The individual layers or emulsion can often be separated via filtration through a glass wool plug (to remove the emulsion) or a phase separation filter paper (to isolate a specific layer). Phase separation filter papers are highly silanized and, depending on the type of paper, will allow either the aqueous or organic phase to pass through and be isolated. Centrifugation of the separation can also be used to isolate the emulsion material in the residue of the centrifugation.

Addition of a small amount of a different organic solvent will adjust the solvent properties of the separation and can result in the surfactant-like molecule being solubilized in either the organic or aqueous layer to a greater extent, which breaks the emulsion.

Supported liquid extraction (SLE) is a technique that can be used for samples that are prone to emulsion formation (2).
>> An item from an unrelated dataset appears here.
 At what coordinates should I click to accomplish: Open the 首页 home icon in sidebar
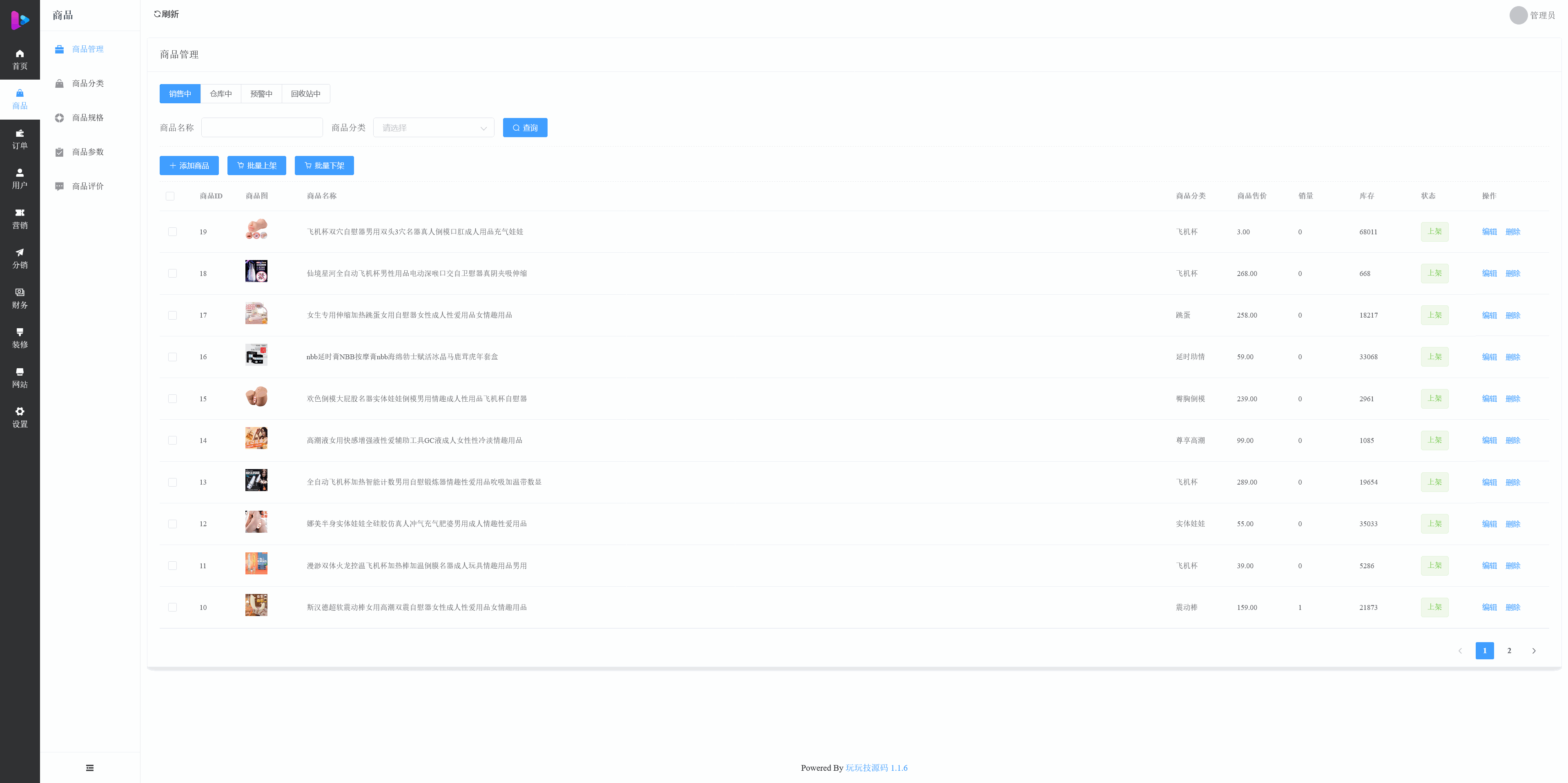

Analytes are separated based on differential solubility. The aqueous sample may be pretreated-for example, the pH can be adjusted so that the analytes are in a suitable form to be extracted into an organic solvent. Following this adjustment, the sample is applied to a solid support (often diatomaceous earth), which creates an interface for extraction. A small volume of water-immiscible organic solvent is subsequently passed over the matrix holding the aqueous layer and the analytes partition into the organic phase. The extraction solvent is allowed to percolate by gravity; sometimes a gentle vacuum or pressure is applied. Organic solvents that are commonly used include ethyl acetate, methyl tert-butyl ether (MTBE), dichloromethane, hexane, and mixtures thereof.